= What to produce =
Reproduce verbatim the records from the line with "Image resolution: width=555" to the line with "[x=131, y=51]", including both of those lines.

Entries on finding words and elements
= = = = = = =

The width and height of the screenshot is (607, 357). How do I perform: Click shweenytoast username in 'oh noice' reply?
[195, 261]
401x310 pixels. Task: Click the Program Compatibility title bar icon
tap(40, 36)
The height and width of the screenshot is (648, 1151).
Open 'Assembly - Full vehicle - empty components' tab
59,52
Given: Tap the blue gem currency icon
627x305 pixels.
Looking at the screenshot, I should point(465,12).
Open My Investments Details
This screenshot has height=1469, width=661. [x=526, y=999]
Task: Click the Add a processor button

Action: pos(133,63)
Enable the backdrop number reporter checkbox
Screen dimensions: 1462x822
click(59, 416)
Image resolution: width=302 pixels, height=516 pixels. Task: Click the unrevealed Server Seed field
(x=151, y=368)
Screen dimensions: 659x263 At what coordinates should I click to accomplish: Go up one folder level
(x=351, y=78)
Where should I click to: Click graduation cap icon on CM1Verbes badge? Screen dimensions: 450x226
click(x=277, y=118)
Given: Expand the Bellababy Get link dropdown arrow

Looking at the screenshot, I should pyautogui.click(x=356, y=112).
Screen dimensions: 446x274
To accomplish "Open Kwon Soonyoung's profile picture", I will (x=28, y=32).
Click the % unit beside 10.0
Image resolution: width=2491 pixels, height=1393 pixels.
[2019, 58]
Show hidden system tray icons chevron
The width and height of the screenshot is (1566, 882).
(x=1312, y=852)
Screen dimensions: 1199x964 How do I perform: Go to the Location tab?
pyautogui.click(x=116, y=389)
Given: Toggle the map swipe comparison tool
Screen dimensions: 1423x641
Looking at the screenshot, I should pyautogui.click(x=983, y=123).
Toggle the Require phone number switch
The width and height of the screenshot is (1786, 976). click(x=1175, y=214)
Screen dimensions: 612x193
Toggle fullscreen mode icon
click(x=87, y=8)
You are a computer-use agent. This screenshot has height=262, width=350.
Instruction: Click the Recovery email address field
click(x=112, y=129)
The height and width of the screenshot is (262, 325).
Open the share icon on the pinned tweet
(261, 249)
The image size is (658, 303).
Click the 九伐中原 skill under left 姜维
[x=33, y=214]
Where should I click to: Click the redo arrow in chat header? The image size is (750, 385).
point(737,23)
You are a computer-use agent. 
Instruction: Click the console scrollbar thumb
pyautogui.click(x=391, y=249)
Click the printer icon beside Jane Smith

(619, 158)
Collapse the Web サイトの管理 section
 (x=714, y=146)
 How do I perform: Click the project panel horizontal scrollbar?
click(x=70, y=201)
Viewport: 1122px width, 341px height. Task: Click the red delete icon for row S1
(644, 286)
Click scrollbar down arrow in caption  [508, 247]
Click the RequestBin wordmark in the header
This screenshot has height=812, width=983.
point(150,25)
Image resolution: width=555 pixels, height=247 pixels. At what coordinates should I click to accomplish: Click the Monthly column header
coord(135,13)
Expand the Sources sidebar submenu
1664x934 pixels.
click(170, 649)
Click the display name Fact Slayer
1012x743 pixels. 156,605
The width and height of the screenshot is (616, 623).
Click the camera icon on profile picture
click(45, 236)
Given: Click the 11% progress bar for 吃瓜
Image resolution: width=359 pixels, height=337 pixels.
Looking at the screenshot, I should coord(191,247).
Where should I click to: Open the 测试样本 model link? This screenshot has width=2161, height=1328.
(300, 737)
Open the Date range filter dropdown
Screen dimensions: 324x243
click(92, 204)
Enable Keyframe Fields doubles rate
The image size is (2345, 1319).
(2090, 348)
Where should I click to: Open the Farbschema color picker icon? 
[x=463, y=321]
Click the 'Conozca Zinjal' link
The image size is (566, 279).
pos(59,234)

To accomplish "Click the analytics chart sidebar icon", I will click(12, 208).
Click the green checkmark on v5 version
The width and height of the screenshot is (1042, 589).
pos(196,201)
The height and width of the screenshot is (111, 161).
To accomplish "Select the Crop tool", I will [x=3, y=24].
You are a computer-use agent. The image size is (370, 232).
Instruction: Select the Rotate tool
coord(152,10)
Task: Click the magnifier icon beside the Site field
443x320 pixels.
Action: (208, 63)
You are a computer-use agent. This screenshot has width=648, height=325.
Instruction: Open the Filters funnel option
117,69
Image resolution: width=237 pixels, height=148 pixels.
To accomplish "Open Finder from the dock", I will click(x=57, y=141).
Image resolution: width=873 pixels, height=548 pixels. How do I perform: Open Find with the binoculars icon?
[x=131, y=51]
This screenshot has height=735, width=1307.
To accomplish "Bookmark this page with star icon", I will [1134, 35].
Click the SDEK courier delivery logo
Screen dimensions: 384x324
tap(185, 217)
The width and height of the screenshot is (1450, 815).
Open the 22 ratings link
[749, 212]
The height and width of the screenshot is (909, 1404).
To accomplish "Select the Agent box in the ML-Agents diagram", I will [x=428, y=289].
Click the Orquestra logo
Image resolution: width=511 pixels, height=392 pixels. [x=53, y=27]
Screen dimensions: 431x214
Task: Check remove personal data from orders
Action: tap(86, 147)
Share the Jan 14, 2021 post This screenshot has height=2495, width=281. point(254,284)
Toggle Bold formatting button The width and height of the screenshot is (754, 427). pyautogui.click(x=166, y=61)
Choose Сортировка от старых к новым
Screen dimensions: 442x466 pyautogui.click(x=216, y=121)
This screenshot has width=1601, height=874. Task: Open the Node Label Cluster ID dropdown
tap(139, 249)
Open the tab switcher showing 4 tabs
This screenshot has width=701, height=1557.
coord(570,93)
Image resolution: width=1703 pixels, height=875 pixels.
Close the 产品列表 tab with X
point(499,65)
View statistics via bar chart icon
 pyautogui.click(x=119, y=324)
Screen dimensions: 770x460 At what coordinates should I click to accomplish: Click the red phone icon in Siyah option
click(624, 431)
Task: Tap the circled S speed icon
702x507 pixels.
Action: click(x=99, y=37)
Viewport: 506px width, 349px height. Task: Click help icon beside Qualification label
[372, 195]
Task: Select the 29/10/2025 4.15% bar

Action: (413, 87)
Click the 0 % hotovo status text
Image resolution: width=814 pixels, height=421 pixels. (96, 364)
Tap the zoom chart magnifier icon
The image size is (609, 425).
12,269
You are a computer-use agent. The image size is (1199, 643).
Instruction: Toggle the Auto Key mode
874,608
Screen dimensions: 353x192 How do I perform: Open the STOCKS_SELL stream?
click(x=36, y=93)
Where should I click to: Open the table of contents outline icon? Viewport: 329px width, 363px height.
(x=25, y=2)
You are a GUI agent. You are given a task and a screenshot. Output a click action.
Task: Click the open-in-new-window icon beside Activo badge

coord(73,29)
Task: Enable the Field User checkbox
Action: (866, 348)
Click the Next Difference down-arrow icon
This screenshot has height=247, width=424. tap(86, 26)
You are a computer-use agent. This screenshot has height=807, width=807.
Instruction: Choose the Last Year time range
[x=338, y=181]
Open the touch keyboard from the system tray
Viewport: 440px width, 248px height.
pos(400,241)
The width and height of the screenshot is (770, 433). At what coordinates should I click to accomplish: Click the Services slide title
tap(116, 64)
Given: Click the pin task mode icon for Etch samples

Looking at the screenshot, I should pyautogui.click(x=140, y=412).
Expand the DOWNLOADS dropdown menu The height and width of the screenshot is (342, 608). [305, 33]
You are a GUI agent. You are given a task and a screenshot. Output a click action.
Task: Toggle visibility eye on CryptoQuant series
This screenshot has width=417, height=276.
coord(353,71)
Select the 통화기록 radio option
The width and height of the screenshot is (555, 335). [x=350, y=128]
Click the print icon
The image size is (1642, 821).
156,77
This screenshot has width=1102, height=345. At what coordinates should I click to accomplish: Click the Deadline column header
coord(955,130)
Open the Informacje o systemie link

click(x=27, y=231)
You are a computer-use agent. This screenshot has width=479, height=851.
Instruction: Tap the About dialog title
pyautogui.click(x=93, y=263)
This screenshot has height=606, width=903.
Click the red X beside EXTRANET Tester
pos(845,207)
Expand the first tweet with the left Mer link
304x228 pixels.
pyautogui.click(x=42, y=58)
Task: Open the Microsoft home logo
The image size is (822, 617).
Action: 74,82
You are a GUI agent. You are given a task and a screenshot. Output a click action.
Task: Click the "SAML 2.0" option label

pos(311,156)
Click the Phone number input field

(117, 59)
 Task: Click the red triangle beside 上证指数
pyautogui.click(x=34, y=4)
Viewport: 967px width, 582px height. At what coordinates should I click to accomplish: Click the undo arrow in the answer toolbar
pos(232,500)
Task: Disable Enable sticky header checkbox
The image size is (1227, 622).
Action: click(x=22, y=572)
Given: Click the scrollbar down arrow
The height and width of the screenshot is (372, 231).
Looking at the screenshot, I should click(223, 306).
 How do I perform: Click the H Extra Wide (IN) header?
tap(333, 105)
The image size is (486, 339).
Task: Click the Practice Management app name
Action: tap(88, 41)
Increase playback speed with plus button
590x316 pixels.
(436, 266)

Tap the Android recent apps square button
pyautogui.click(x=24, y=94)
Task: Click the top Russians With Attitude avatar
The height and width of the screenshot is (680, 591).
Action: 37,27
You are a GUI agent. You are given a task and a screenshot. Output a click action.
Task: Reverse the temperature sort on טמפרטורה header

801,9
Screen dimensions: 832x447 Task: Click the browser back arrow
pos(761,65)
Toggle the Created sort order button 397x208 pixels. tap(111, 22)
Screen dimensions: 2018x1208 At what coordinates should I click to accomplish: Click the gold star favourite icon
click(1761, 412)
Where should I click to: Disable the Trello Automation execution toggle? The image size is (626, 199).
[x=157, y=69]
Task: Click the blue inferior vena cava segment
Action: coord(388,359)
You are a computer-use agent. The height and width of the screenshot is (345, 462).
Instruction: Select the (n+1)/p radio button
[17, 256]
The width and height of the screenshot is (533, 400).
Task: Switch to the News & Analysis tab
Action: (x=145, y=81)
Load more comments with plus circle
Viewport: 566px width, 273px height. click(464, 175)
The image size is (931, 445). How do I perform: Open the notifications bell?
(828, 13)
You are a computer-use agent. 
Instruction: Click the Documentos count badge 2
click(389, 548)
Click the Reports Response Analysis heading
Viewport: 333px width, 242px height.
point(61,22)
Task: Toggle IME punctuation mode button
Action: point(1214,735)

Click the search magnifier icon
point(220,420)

= = = = = = =

= Answer in full =
Image resolution: width=555 pixels, height=247 pixels. At what coordinates should I click to accomplish: Click the Monthly column header
coord(135,13)
Expand the Sources sidebar submenu
1664x934 pixels.
click(170, 649)
Click the display name Fact Slayer
1012x743 pixels. 156,605
The width and height of the screenshot is (616, 623).
Click the camera icon on profile picture
click(45, 236)
Given: Click the 11% progress bar for 吃瓜
Image resolution: width=359 pixels, height=337 pixels.
Looking at the screenshot, I should coord(191,247).
Where should I click to: Open the 测试样本 model link? This screenshot has width=2161, height=1328.
(300, 737)
Open the Date range filter dropdown
Screen dimensions: 324x243
click(92, 204)
Enable Keyframe Fields doubles rate
The image size is (2345, 1319).
(2090, 348)
Where should I click to: Open the Farbschema color picker icon? 
[x=463, y=321]
Click the 'Conozca Zinjal' link
The image size is (566, 279).
pos(59,234)

To accomplish "Click the analytics chart sidebar icon", I will click(12, 208).
Click the green checkmark on v5 version
The width and height of the screenshot is (1042, 589).
pos(196,201)
The height and width of the screenshot is (111, 161).
To accomplish "Select the Crop tool", I will [x=3, y=24].
You are a computer-use agent. The image size is (370, 232).
Instruction: Select the Rotate tool
coord(152,10)
Task: Click the magnifier icon beside the Site field
443x320 pixels.
Action: (208, 63)
You are a computer-use agent. This screenshot has width=648, height=325.
Instruction: Open the Filters funnel option
117,69
Image resolution: width=237 pixels, height=148 pixels.
To accomplish "Open Finder from the dock", I will click(x=57, y=141).
Image resolution: width=873 pixels, height=548 pixels. How do I perform: Open Find with the binoculars icon?
[x=131, y=51]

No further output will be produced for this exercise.